Texas Flag Company, Dixie Flags, Says No More Confederate Flags

Dixie Flags San Antonio
Pete Van de Putte and daughters. Photo: Dixie Flag Website

With a name like Dixie Flags, you might think the San Antonio-based business would be the last place on earth that would banish Confederate flags — you would be wrong.

After 57 years in a business started by his parents, Pete Van de Putte said that Dixie Flag will no longer make or sell the Confederate battle flag.

In an interview with the San Antonio Express-News this week, Van de Putte says that in conversations with manufacturers and suppliers, they have all decided to stop making or shipping the controversial flag.

“My official opinion is now that it is an offensive item and we will not sell it,” Pete Van de Putte said. “The industry opinion changed and I’m part of the industry. So, I won’t sell the flag.”

Just to make the record clear, Pete Van de Putte is the husband of former Texas State Senator Liticia Van de Putte, most recently a candidate for Mayor of San Antonio and for Texas Lieutenant Governor. After losing her race against Lt. Gov. Dan Patrick in November, she lost in the June 13th mayoral runoff election. Mrs. Van de Putte is not employed by her husband’s company nor does she have direct ownership.

The Dixie Flag website does show three other Confederate national flags, and Van de Putte said his company will continue to sell flags associated with the former Confederate States of America for historic reasons. “I just feel strongly this is a bona fide historic flag,” he said. Sales were running around two dozen flags per day in the first part of the week before his decision was made.

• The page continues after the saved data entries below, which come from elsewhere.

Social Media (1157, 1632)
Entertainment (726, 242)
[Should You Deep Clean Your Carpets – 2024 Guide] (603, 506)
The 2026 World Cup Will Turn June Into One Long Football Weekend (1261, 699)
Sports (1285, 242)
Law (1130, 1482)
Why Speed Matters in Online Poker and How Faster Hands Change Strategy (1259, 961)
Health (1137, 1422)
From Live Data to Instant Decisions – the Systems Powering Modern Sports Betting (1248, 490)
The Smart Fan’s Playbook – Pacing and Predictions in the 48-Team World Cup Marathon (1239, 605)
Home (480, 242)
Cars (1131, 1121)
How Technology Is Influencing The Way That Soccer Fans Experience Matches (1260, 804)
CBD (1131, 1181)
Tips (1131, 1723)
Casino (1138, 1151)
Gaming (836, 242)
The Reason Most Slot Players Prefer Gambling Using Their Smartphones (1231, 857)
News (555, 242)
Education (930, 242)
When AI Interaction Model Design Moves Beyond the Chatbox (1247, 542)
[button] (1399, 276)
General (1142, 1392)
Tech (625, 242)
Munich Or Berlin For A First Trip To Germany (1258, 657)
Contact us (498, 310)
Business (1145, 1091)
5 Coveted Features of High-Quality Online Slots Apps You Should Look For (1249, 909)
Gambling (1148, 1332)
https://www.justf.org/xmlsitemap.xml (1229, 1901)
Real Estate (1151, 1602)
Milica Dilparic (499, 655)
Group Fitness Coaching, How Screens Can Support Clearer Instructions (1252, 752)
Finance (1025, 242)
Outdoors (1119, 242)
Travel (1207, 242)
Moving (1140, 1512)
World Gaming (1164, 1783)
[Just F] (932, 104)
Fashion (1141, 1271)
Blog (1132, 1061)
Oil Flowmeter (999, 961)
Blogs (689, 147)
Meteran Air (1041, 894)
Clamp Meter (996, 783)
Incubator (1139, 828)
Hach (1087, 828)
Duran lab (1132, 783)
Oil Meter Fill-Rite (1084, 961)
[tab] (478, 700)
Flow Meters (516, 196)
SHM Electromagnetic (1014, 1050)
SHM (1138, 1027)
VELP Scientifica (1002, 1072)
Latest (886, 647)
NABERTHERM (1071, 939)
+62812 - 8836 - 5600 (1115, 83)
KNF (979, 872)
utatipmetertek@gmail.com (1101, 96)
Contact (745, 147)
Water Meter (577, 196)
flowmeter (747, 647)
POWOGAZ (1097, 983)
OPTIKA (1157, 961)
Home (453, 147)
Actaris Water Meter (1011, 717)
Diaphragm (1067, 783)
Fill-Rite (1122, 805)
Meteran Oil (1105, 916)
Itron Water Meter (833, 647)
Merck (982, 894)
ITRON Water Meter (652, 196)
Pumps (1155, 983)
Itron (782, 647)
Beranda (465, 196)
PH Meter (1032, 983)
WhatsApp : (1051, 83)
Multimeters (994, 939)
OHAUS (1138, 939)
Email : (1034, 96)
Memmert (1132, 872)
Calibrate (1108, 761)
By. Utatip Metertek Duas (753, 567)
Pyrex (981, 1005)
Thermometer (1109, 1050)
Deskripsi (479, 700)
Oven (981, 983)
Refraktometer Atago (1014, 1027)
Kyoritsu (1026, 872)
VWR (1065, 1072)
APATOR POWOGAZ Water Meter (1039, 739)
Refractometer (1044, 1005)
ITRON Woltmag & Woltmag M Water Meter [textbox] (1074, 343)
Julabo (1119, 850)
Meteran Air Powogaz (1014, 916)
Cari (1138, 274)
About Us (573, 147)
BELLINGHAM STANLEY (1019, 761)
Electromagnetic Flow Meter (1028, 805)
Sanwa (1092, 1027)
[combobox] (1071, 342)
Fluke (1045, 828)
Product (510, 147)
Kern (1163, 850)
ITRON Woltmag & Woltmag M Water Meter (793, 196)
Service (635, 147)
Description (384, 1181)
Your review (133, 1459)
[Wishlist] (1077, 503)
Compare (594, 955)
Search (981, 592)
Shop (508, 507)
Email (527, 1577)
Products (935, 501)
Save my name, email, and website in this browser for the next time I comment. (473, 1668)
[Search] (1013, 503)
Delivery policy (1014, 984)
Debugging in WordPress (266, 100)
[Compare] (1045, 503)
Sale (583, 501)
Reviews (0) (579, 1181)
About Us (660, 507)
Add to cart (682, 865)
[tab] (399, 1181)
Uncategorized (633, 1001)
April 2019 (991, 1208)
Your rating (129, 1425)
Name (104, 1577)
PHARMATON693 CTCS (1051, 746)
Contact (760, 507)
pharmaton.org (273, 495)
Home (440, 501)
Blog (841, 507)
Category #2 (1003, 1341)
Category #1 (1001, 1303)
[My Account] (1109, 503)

In a normal month, they sold less than a half dozen. He cited a recent order by an African-American man who requested the “biggest Confederate flag” the company had. He intended to burn the flag to teach a historic lesson to his daughter he said. “If we weren’t selling that flag, he wouldn’t have a flag to burn.”

When asked about the company’s name, he allows that his parents started the business in 1958, and the name comes from the area they serviced, Texas, Louisiana and Mississippi. “My dad didn’t have a racist bone in his body,” Mr. Van de Putte said.

And while bowing to societal pressure to stop the sale of the battle flag, Dixie Flags will continue to sell flags including the LGBT Rainbow flag, and national flags of Syria, North Korea and Israel. “That’s the business we’re in and many of the flags that we sell I’m sure someone could find offensive,” Pete Van de Putte said.

In an interview with the San Antonio Business Journal, Van de Putte added “We don’t need to promote symbols that divide, we need to promote symbols that unite people.”

Following the June 17th shooting in Charleston South Carolina,  EBay, Walmart, Amazon and Sears have halted the sale of all materials containing the Rebel “Stars and Bars” because of claims made it incited the violence. The groundswell has spread to the state capital in Montgomery, Alabama where Gov. Robert Bentley sent a work crew to take down four different Confederate flags on the grounds. This is the same capital where Jefferson Davis was sworn in as the first and only Confederate president on February 18th, 1861. The first Confederate national flag made its debut on March 4th, 1861.